Software engineering, at its core, is about writing programs in teams. Writing programs in teams is in many ways a fundamentally different activity than writing programs by yourself or in a small team of three or four people. This document outlines development practices that we have found to have a generally high level of utility, and that all projects could benefit from. Most of these practices have been suggested in the past, and most come from our experiences in developing and releasing the ACS 4.0 development platform.
You will find that most of the suggestions in this document are concerned with communication between developers and development teams. Our experience has been that this is the hardest problem to manage in larger projects, so it's important to have effective channels in place to manage the issue.
The first thing to do before you write code is to write a specification of what the code will do. We call this a requirements document, but specification is a slightly more informal and less intimidating word. You probably won't write this document on your own. It should be a collaboration between you and the eventual client or user of the code. This might be an actual Arsdigita client, or it might be the Arsdigita marketing department, or it might be me.

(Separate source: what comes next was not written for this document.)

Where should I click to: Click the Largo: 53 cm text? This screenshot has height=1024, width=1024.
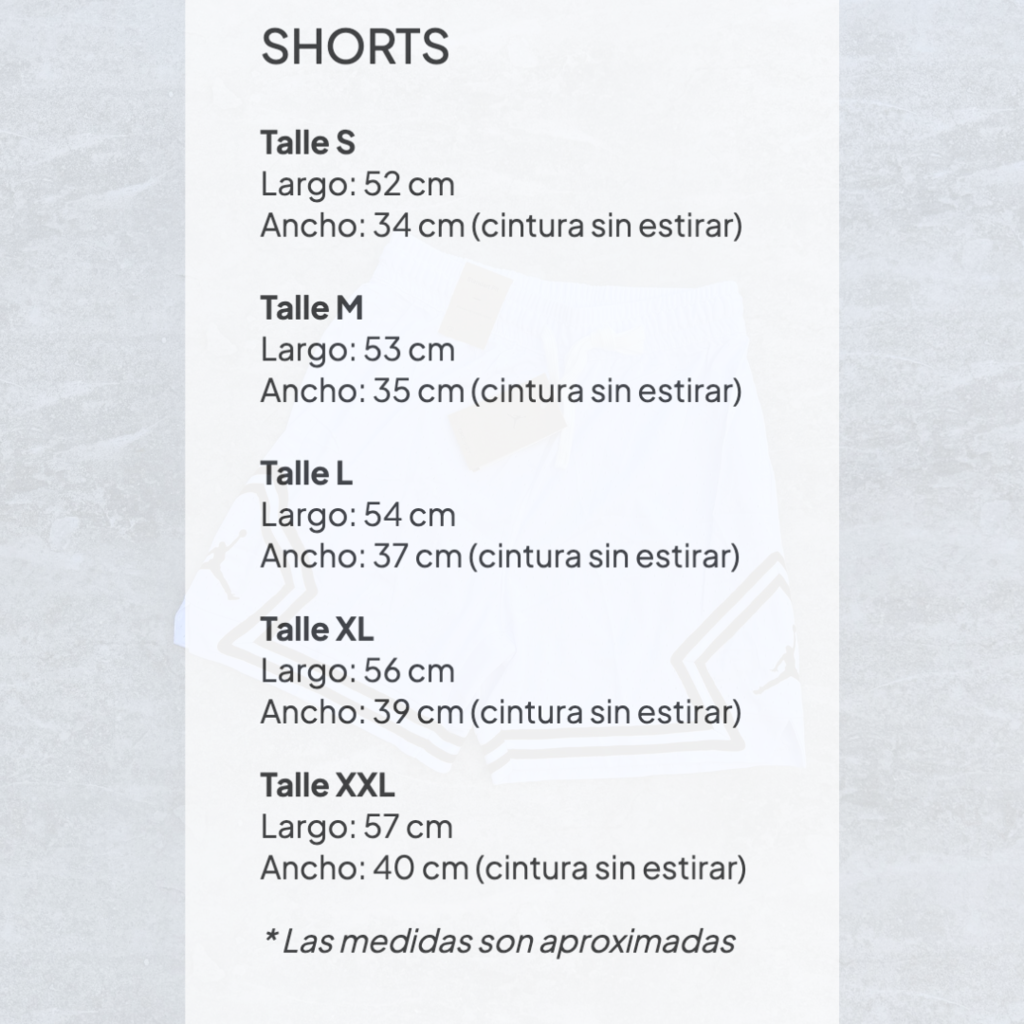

Why write a specification? A good spec is a like a contract between you and the client. It spells out as exactly as possible what will be implemented in a way that is understandable both to you as the implementer and the client as the user. This is very important because even though you have to spend some time doing this before writing code, in the end it makes development go faster. Joel Spolsky wrote four articles on why this is so. I'll summarize the main points here:
Having requirements facilitates communication. The document is the ultimate arbitrator in disputes over what should or should not be in the system. This means you spend less time re-implementing things that you ended up implementing wrong because you misunderstood the client.

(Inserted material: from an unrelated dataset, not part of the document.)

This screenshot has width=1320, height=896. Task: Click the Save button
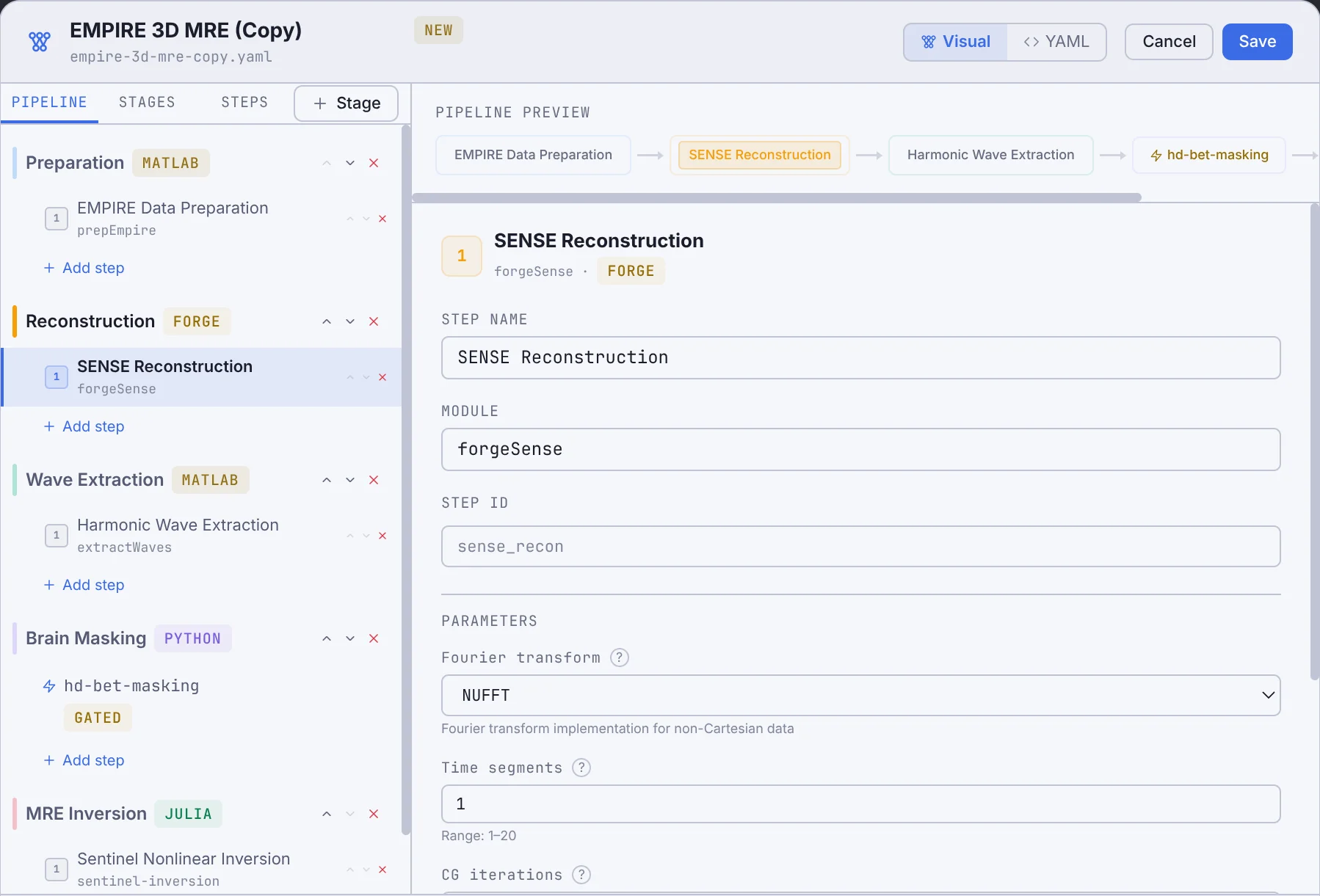tap(1257, 42)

Having requirements facilitates scheduling. Unless you know the scope of the project, there is no way to estimate how long it will take for you to do the implementation. Good requirements also help you stick to schedules, because the scope of the project is less likely to drift. This is especially true if you have the discipline to never implement anything that isn't explicitly in the requirements.
Having requirements facilitates testing. In fact, having requirements means that you can start developing tests before and during the time you are coding. This is good.
While we would all like to have a full set of unchanging requirements to work from once a project gets started, this is in fact an unlikely occurrence. A reality of the software world is that requirements change. A good requirements document, and good requirements management is the key to managing this change, because it provides a central point around which to collaborate. Changes to the system require that you change the requirements document, which in turn requires good communication and collaboration between the client and the development team.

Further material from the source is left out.